Je suis heureux de la parution du livre de Daria Klanac, Aux sources de Medjugorje. Après bien des années d’échanges stimulants, nous avions pensé un moment le faire ensemble, mais ma participation n’était point nécessaire et aurait pu voiler les valeurs et la personnalité même de son œuvre.
L’auteure a abordé Medjugorje avec des ressources et des valeurs spécifiques comparables à nulle autre. Elle est Croate et parle la langue du pays. Son frère franciscain accroît son affinité avec la grâce de François d’Assise et de sa famille religieuse si éprouvée, dans les Balkans, à travers quatre siècles de persécutions ottomanes suivies d’autres jusqu’à ce jour.
Daria Klanac, ainsi attirée par Medjugorje, a été convaincue, à partir d’août 1984, après un temps de réflexion critique. Dès lors, elle y a conduit plus de 50 pèlerinages.[1] Elle a pénétré non seulement la surface très riche de l’événement, mais la présence de Marie et son message. Elle a été témoin de quantité de grâces : guérisons et protections que Notre-Dame multiplie en ce lieu. Elle est donc un témoin complet. Il n’est point de connaissance sans amour et connaturalité.
C’est l’intérêt particulier pour Medjugorje qui l’a lancée dans ce travail d’édition et de documentation, aux sources mêmes de l’événement. Elle a recueilli et traduit les 18 bandes de magnétophone sur lesquelles Jozo Zovko a recueilli le témoignage des voyants, dans la surprise déconcertante d’une grâce qui les dépassait et les submergeait tous. Ce fut le germe d’une conversion massive de la paroisse avec des réconciliations bouleversantes : une aventure chrétienne dans laquelle chacun était mené plus qu’il ne menait les événements, comme c’est le cas de tous les grands événements chrétiens.

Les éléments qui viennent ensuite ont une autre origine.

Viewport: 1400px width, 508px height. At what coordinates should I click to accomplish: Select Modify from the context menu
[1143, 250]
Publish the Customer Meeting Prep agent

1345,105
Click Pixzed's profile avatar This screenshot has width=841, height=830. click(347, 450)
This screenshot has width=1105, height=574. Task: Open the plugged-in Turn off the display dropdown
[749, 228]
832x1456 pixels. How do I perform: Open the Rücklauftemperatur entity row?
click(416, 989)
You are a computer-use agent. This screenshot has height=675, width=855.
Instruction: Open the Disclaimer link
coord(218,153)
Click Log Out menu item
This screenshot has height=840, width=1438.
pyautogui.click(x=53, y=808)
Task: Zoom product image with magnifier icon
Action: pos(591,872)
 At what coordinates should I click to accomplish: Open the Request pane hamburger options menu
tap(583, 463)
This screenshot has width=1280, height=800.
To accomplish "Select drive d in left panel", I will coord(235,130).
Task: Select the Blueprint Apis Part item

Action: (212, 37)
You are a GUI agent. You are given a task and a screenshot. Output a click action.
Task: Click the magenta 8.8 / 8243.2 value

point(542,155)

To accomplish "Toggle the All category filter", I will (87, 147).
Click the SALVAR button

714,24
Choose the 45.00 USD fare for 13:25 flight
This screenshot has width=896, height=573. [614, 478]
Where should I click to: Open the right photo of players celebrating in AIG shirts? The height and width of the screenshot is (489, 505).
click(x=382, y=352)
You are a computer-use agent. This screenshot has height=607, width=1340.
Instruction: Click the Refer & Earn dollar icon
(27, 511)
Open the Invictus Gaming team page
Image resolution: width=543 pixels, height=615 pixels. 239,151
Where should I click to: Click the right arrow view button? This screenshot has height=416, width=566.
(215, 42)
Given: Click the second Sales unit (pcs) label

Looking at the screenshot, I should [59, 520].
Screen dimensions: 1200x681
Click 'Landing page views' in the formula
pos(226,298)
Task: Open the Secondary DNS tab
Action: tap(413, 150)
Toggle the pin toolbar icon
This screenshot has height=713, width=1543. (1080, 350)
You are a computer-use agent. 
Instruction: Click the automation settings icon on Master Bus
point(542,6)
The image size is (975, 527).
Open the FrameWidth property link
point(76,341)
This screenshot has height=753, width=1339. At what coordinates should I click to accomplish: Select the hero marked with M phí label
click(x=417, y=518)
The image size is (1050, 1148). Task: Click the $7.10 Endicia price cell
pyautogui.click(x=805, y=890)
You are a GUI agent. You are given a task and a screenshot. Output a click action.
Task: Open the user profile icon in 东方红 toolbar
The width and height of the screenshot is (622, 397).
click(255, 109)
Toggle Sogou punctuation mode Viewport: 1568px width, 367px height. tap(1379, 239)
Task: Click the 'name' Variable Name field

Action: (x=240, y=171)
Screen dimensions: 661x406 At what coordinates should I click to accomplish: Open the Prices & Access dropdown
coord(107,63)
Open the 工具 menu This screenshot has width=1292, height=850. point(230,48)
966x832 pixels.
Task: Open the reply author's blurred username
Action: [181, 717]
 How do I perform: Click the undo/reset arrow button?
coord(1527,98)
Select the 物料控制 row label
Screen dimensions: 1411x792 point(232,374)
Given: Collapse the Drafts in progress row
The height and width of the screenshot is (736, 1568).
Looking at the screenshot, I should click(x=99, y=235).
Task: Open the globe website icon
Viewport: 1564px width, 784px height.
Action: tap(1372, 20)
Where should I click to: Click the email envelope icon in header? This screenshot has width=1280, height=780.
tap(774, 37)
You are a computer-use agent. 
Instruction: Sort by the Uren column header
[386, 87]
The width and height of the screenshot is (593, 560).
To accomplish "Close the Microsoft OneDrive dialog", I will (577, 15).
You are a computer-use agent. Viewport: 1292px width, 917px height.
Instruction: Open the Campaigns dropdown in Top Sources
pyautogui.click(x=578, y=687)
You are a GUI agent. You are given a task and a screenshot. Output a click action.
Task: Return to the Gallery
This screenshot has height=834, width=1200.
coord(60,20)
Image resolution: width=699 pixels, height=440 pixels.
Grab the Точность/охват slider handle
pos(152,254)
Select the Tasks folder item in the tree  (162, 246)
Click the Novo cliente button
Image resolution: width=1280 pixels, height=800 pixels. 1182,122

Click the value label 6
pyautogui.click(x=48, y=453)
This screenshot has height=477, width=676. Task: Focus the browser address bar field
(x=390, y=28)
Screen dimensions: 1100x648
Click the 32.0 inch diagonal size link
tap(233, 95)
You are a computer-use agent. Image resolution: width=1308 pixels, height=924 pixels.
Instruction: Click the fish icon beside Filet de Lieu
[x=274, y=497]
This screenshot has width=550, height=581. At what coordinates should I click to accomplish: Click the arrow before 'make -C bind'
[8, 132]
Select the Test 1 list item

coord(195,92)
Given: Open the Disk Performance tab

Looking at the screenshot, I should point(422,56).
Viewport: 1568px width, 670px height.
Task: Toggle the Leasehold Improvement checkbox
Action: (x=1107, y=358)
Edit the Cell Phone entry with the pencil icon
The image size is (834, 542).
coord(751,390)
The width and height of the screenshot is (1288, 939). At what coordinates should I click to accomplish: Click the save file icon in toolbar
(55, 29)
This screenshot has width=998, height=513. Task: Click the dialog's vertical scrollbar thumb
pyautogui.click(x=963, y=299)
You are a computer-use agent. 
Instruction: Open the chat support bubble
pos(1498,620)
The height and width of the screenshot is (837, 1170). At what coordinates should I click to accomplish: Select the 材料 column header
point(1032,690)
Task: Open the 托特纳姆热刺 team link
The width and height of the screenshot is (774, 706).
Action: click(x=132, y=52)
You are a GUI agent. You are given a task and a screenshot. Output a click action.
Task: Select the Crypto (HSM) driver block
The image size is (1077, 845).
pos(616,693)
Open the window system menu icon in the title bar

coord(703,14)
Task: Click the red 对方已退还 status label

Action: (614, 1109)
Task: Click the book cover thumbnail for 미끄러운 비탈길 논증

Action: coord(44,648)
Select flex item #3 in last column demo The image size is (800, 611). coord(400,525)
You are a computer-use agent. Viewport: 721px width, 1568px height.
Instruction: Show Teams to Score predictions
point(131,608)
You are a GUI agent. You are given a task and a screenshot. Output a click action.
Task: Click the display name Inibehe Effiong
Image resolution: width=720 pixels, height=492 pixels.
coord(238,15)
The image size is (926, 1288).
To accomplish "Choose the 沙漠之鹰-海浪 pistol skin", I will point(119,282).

Face aux attaques qu’on fait pleuvoir comme grêle sur Medjugorje et aux traductions lacunaires, tendancieuses, cette édition constitue un témoignage irréductible à décharge.
[p. 8]En 1988, une partie des documents utilisés dans le présent ouvrage et interprétés dans un sens défavorable avait fait l’objet d’une publication.[2]
Mais il fallait déchiffrer plus avant la lacune de la première édition, quels que soient ses mérites d’avoir été la première. C’est ce que Daria Klanac a fait avec sa grande finesse de perception.
Elle a découvert, outre ces 12 entretiens déjà publiés, 6 autres inédits.
Le premier projet du livre comportait un bilan critique des défauts de l’édition précédente. Mais dans l’esprit du message de paix qui est celui de Medjugorje et inspirée par sa magnanimité, Daria Klanac a éliminé toute polémique, estimant que l’objectivité rigoureuse du texte établi, qu’elle a édité en croate, et de la première traduction, également améliorée, serait la meilleure défense de la vérité.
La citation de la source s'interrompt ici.